Scientific classification
- Kingdom: Animalia
- Phylum: Chordata
- Class: Aves
- Order: Galliformes
- Family: Numididae
- Genus: Guttera
- Species: G. edouardi
- Binomial name: Guttera edouardi (Hartlaub, 1867)
- Synonyms: Guttera cristata;

= Southern crested guinea fowl =

- Genus: Guttera
- Species: edouardi
- Authority: (Hartlaub, 1867)
- Conservation status: LC
- Synonyms: Guttera cristata

Species of bird

The southern crested guinea fowl (Guttera edouardi) is a species of guinea fowl native to sub-Saharan Africa. It can be found from Tanzania to South Africa, where it inhabits open forest, woodland and forest-savanna mosaics. It is one of three species that were formerly considered to be one and the same species, the crested guinea fowl.

==Taxonomy==
The southern crested guinea fowl has two accepted subspecies:
- G. e. edouardi (Hartlaub, 1867) - Edward's crested guinea fowl – eastern Zambia to Mozambique and eastern South Africa
- G. e. barbata (Ghigi, 1905) – Malawi crested guinea fowl – southeastern Tanzania to eastern Mozambique and Malawi

The intraspecific taxonomy of the crested guinea fowl has been subject to considerable debate, but most recent authorities (such as I. Martinez in Handbook of the Birds of the World) accept five subspecies across three different species.
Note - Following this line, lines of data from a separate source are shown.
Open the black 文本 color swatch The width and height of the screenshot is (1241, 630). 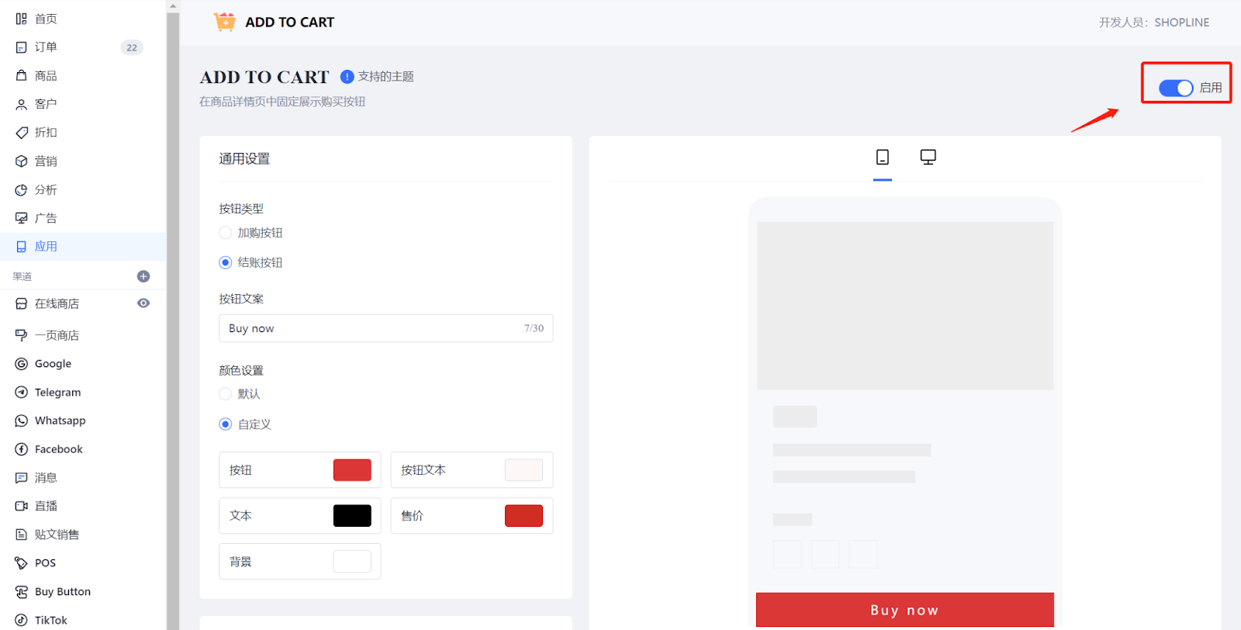tap(352, 516)
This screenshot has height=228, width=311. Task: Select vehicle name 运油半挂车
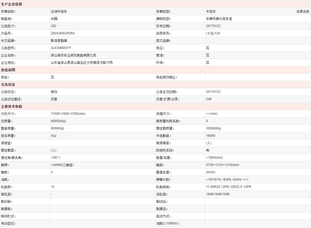59,12

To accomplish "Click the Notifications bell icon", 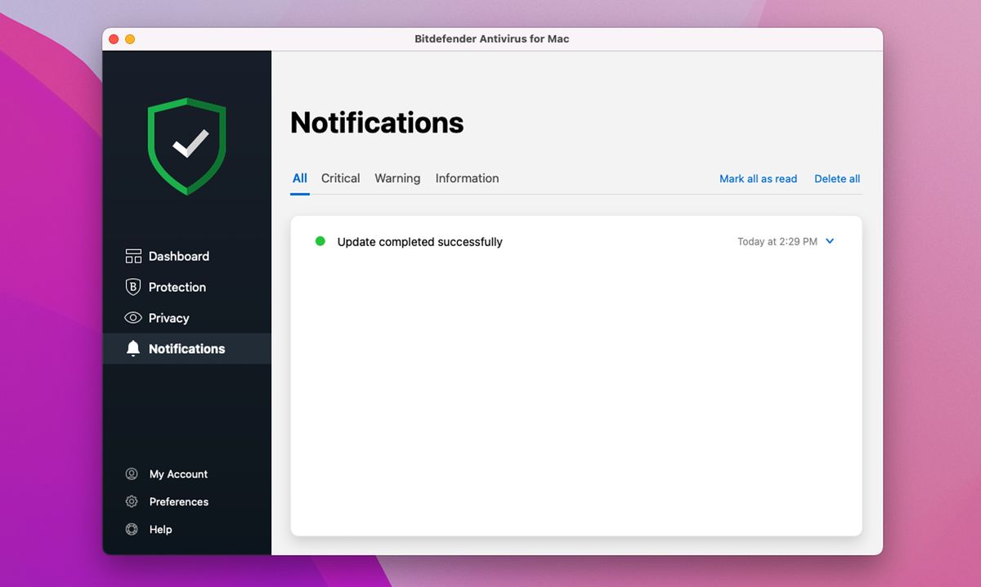I will point(132,348).
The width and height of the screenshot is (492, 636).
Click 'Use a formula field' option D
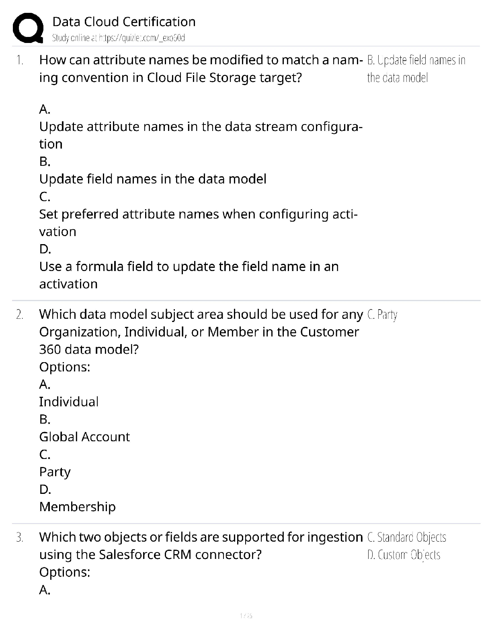[x=189, y=267]
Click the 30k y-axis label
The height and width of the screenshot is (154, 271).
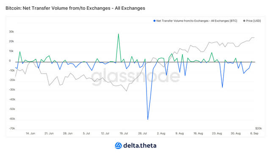click(11, 32)
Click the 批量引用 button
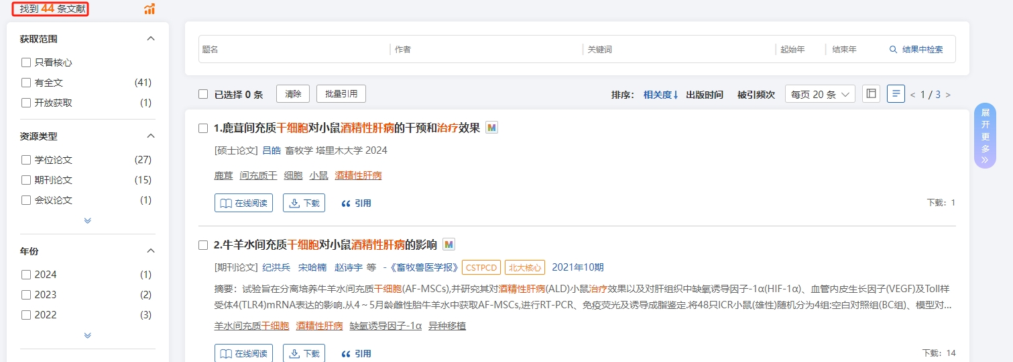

In 2022, Clements and the IUCN split the species into three, with the southern crested guinea fowl comprising the subspecies edouardi and barbara. The nominate subspecies pucherani was designated as the eastern crested guinea fowl, and sclateri and verreauxi as the western crested guinea fowl. In 2023, the IOC World Bird List followed suit.

==Description==
The three species of crested guinea fowl have a total length of around 50 cm (20 in) and weigh 721–1543 g. The plumage is overall blackish with dense white spots. They have distinctive black crests on the top of their heads, the form of which varies from small curly feathers to down depending on the species, and which easily separates them from other species of guinea fowl, except the plumed guinea fowl. The names "crested" and "plumed" are often misapplied across the species.

==Breeding==
They are monogamous with probable strong and long-lasting pair bonds. Courtship feeding is common, and the male may run several metres to the hen to present some particular morsel. The nest is a well-hidden scrape in long grass or under a bush; eggs vary from nearly white to buff and a clutch is usually around four or five.